When I asked Acho to elaborate, she explained that for some months now, there had been a bitter kola frenzy, as people were buying the nut in bulk and stockpiling supplies at home. To protect themselves from Ebola, Acho told me, people often consumed two nuts in the morning and two in evening. From this chat with Acho about emerging bitter kola consumption practices and my rapid ethnography in Cameroon (detailed below), I argue in this piece that affiliating to ethnomedicine seems to be – at least, in part – a social response to the lack of formal healthcare options in the face of grave health-related anxiety in Cameroon.

My curiosity about bitter kola ethnomedicinal practices grew, and a Facebook exchange with Merrill Singer (my host mentor during my Ghent University research mobility fellowship at the University of Connecticut in 2013), led to the impetus for a collaborative pilot project to study the social dimensions of emerging infectious diseases, especially Ebola. In particular, our conversation prompted interest in the folk dimensions of ethnomedicinal therapy and its circulation on various social media platforms,[1] which became the foundation of our Ebola epidemic-related writing project.

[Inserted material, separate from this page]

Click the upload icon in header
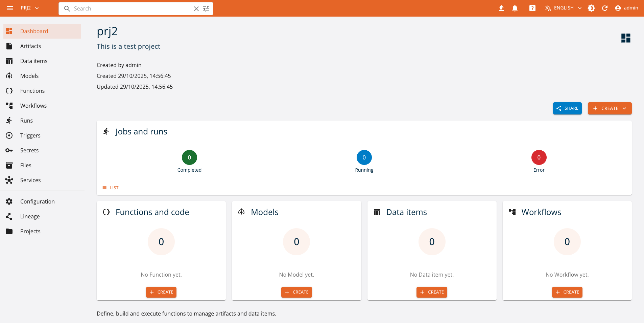pyautogui.click(x=501, y=8)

Merrill suggested that my focus should be on popular attitudes and inclinations towards prevention of infectious diseases held by study participants, including fears about Ebola coming to Cameroon. I had noticed that as Ebola cases and deaths rose in the wider region, popular concern about the disease in Cameroon sparked an increase in processes of active social affiliation and communication that affirmed people’s existing worldview while affording them a venue for direct action. I also discovered other preventive practices, such as drinking salt solution and bathing with salt or salt bath (Ngade et al., 2016). Given these initial on-the-ground observations, Merrill and I decided to conduct an ethnographic study about the various ethnomedicinal behaviours people engaged in with regard to treating and preventing Ebola.

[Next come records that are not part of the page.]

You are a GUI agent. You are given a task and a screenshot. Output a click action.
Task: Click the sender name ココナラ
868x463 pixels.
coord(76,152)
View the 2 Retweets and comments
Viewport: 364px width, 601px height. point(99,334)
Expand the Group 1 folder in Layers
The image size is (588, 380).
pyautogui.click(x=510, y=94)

When I arrived at Rhodes in January 2015, we prepared a project proposal and submitted ethics applications to the University of Connecticut and Rhodes University, simultaneously. After receiving ethics approval from both institutions, I travelled to Cameroon to conduct fieldwork in Yaoundé and Limbe. Data from Cameroon led to two publications, which discussed ethnomedicinal behaviours: “Washing Away Ebola Environmental Stress, Rumor, and Ethnomedical Response in a Deadly Epidemic”, and “Implications of Changing Attitudes towards Game Meat Consumption at the Time of Ebola in Limbe, Cameroon” were published. Data for these publications revealed a series of “infodemic” habits; namely: the spread of messages about Ebola prevention by word of mouth about other ethnomedicinal practices such as salt-water bath and drink as Ebola prevention in light of theories on the spread of rumors.

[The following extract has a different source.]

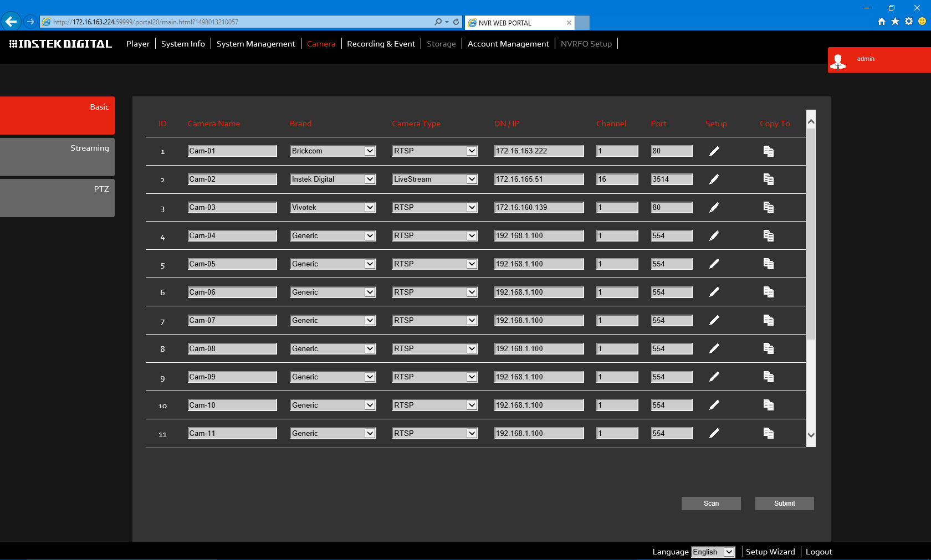Click the admin user avatar icon
931x560 pixels.
pos(838,60)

A third, unpublished piece, “Local Knowledge, Local Action: Popular Ethnomedical Response to the Ebola Threat in Yaoundé, Cameroon,” embraced a particular ethnomedicinal behavior: an increased use of “bitter kola,” the nut of the Garcinia kola tree. The increase in this practice, we argued, did not reflect a dramatic adoption of new uses for old things;  but rather an intensification of culturally familiar practices. This intensified interest and participation in bitter kola use underscores the importance of studying responses to fear of deadly emerging infectious diseases (SARS, MERS, Ebola, and COVID-19) through the careful on-the-ground analysis afforded by ethnographic research. Ethnomedicinal behaviors related to bitter kola saw price increase of local sellers, stockpiling of the nuts at homes, and self-prescription of daily intakes (usually two nuts in the morning and two in the evening).

What is bitter kola (garcinia kola)?

Bitter kola is the seed of the fruiting body of a tree native to tropical moist lowland forests in several parts of West Africa. The tree is actively cultivated and harvested by farmers in Cameroon, often for profit but also for personal use. The seeds have been found to contain bioflavonoids (known to have inhibitory effects on various pathogens), xanthones (with insecticide capacity) and benzophenones (with anti-allergen qualities). The seed has numerous purported therapeutic uses in ethnomedical practice, including for malaria (perhaps because of its content of quinone, an organic compound with known antimicrobial and antiparasitic properties), bodily aches and pains, headaches, arthritic conditions, cough and other bronchial or respiratory issues, dysentery, osteoarthritis, emotional enhancement (e.g., for treatment of depression, melancholy, chronic fatigue), as an aphrodisiac or for sexual enhancement, as a hunger suppressant, and for relief from constipation and abdominal pain or other gastric problems (Iwu et al., 1999). The seed also is consumed as a supplement taken with beer and palm wine, generating some commercial interest in alcoholic beverages infused with bitter kola. Several studies have investigated the potential anti-inflammatory, antimicrobial, anti-oxidant, and anti-viral properties of Garcinia kola (Iwu et al., 2002, Akingboye et al., 2015).

Bitter kola has a noteworthy social and cultural life in Cameroon and in the wider region, as do other consumed nuts. Based on casual observations of everyday social activities and conversations with associates during my fieldwork in 2015, I observed (and participated in) the use of the bitter kola to enhance sociability. In bars, for example, friends often offer bitter kola to each other. Such offerings have several social meanings. First, they are a readily available way to spice up the taste of beer and improve its flavor in the experience of users. Second, sharing bitter kola while drinking promotes affability among peers. Finally, offering bitter kola constitutes a meaningful way to encourage and support friends in their sexual activities, as the nut is seen as a sexual stimulant. Thus, bitter kola holds value beyond its ethnomedicinal properties.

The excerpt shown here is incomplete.